ABOUT THIS EXERCISE
Extend the passage below on specialized mental-health care for women in transition, starting right after its final sentence.

DOCUMENT PASSAGE
------------------------

Generalist mental health care for specialized populations produces generalist outcomes. Generalist outcomes are expensive.

Mamaya is the specialized mental-health layer for women in transition — pregnancy loss, perinatal, perimenopause, oncology, and other life-stage moments where generalist care measurably fails. We’re built to close cases faster, keep women in treatment, and reduce the fragmentation spend generalist routing creates.

Built to deploy nationwide. Coaching and programs go live nationwide in July 2026 — every covered life, in every state. Licensed therapy is in TN, TX, AR, FL, AL, and GA and expanding; medication management is in Tennessee.

How the cost cascades

Every woman routed to the wrong clinician sets off the same chain reaction.

When a woman in pregnancy loss, oncology distress, or perimenopause is scheduled with a generalist therapist who doesn’t specialize in her clinical picture, she doesn’t stay in care. When she disengages, predictable things happen — and every one of them shows up on an employer or payer’s claims.

Early drop-out

She quits after 2–4 sessions feeling unseen. The therapeutic relationship never forms. She doesn't re-engage with care for 12+ months.

~$600 in wasted initial sessions

Self-soothing behaviors

Alcohol use rises 25–40% in untreated perinatal loss. Sleep medication misuse, increased smoking, and disordered eating all correlate with untreated life-stage distress.

$1,500–4,000 in downstream health claims

Workplace absenteeism

Untreated perimenopause, perinatal loss, or oncology distress averages 8–14 additional missed workdays annually. For a $75K employee, that's $2,300–4,000 in direct productivity loss.

$2,300–4,000 per woman in missed days

Recurring claims + ED visits

Undiagnosed cases rack up 3–5 specialist consults, 1–2 ED visits, and repeated PCP appointments before proper care is found — often 18–24 months later.

$3,500–8,000 in repeat-care spend

The total range: $7,500 – $16,000 per woman, per episode.

Multiplied across a perimenopausal workforce, a panel of miscarriage patients, or a breast-cancer cohort, silent fragmentation spend becomes a meaningful line item. Mamaya redirects it into care that works — with documented savings of 30–70% of the above.

Case studies

Three scenarios. One pattern.

For each, we walk the same woman through two paths — generalist referral versus specialized Mamaya integration — and quantify the delta. Numbers are conservative industry ranges; see methodology note at the bottom.

Oncology distress

A 47-year-old professional gets a mammogram callback for additional imaging. The 11-day window between callback and biopsy result is one of the highest-distress periods in women's health — roughly 1 in 3 women develop clinically significant anxiety during this wait. The distress doesn't end at the biopsy result; it continues across treatment and survivorship.

------------------------

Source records
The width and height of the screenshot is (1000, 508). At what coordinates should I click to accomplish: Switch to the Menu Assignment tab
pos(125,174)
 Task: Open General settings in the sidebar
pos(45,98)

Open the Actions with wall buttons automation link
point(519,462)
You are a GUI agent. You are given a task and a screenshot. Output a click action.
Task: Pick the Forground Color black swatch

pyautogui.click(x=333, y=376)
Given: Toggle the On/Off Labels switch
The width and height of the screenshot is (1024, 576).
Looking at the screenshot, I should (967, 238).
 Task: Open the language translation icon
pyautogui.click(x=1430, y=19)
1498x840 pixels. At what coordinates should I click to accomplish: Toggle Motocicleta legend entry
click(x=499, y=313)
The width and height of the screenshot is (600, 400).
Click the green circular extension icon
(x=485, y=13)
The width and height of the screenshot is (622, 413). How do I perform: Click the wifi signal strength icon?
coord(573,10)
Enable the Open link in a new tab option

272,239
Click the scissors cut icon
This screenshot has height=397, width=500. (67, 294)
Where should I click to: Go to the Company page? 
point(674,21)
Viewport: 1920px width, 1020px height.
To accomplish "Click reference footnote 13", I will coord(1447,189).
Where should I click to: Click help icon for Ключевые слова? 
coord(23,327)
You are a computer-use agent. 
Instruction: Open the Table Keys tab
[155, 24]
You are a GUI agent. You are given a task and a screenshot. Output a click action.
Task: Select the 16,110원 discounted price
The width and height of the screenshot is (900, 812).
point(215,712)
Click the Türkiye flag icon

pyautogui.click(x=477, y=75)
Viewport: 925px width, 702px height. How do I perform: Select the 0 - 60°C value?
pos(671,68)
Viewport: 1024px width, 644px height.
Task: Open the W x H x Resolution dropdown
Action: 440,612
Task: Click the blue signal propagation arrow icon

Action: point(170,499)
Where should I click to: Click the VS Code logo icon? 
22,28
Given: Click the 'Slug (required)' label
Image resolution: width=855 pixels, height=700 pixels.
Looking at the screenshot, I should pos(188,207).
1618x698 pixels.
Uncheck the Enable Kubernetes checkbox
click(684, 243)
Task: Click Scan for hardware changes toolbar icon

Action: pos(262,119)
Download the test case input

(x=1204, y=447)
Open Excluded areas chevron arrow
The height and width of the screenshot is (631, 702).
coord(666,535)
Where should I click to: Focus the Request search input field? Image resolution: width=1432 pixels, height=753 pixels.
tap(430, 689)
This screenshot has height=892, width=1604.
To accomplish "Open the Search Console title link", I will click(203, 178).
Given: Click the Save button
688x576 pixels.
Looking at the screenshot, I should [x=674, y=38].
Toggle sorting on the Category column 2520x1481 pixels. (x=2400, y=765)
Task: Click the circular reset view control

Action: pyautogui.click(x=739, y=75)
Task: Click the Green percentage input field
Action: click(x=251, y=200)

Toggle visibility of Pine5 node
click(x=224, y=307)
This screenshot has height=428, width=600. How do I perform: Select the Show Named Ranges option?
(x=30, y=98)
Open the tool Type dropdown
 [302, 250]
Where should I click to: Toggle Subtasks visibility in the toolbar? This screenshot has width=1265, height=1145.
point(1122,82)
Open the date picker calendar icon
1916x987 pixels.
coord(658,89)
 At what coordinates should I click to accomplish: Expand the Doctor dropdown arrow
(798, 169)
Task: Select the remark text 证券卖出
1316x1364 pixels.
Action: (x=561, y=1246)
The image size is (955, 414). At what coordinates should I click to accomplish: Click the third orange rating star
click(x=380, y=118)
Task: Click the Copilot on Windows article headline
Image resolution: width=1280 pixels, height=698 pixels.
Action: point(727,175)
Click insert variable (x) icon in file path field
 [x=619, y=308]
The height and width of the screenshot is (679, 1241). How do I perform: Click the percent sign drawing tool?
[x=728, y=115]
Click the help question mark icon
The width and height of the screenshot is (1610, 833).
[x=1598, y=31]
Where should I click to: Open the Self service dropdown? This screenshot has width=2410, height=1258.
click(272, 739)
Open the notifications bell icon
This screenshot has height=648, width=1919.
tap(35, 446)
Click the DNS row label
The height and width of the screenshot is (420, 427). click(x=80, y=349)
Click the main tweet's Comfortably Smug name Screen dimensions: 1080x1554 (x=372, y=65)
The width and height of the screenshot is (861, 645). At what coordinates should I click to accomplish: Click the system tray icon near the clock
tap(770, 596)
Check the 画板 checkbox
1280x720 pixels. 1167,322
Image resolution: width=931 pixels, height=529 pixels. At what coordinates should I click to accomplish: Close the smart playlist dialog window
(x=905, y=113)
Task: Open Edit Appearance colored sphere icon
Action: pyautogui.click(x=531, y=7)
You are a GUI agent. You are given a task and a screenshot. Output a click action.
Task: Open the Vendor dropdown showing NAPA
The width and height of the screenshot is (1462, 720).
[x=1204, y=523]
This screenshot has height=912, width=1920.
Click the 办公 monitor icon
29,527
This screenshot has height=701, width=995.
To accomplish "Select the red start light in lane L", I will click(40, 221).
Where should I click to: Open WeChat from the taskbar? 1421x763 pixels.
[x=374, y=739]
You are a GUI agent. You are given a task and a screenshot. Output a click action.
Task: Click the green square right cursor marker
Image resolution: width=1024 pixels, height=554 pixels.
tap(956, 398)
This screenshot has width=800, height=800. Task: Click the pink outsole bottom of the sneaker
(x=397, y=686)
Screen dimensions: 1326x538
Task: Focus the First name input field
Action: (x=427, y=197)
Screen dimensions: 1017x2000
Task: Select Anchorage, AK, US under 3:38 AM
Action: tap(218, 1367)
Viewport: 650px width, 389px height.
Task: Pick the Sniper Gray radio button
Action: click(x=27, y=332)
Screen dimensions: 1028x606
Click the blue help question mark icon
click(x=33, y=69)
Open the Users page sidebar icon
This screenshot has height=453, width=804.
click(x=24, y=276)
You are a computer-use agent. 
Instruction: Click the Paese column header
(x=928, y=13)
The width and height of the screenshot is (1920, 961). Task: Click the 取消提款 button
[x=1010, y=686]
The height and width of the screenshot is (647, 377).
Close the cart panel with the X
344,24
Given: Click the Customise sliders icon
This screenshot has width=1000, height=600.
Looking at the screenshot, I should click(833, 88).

------------------------

OUTPUT OF THE TASK
Generalist path
  • 2-week wait to see a generalist therapist; by the time she's seen, the biopsy result is already back
  • Generalist doesn't know oncology-specific distress protocols — treats it as general anxiety
  • Disengages after 3 sessions; relationship never forms
  • Self-soothes with alcohol, sleep aids; 2 ED visits for panic over 6 months
  • Treatment adherence drops 20–25% during active breast cancer protocol — oncologist has to adapt
  • 14 missed workdays over 3 months (~$4,500 at $75K salary)
Total cost range
$9,000 – $14,000
Mamaya path
  • Screener at mammogram callback flags clinical distress
  • Matched with an oncology-trained therapist within 72 hours
  • Evidence-based protocols: MBSR, ACT, narrative therapy for diagnostic uncertainty
  • Stays in care through full treatment course
  • Treatment adherence holds at 95%+
  • Missed workdays drop to 4 over the same 3 months
Total cost range
$2,000 – $2,500
Net impact
$7,000 – $11,500 saved per woman

Pregnancy loss

A 34-year-old experiences a first-trimester miscarriage after IVF. 1 in 4 pregnancies end in loss; roughly 30% of women develop clinical depression or anxiety post-loss; only 20% of those access specialized care. The grief is often dismissed or compared to ordinary grief — which it is not.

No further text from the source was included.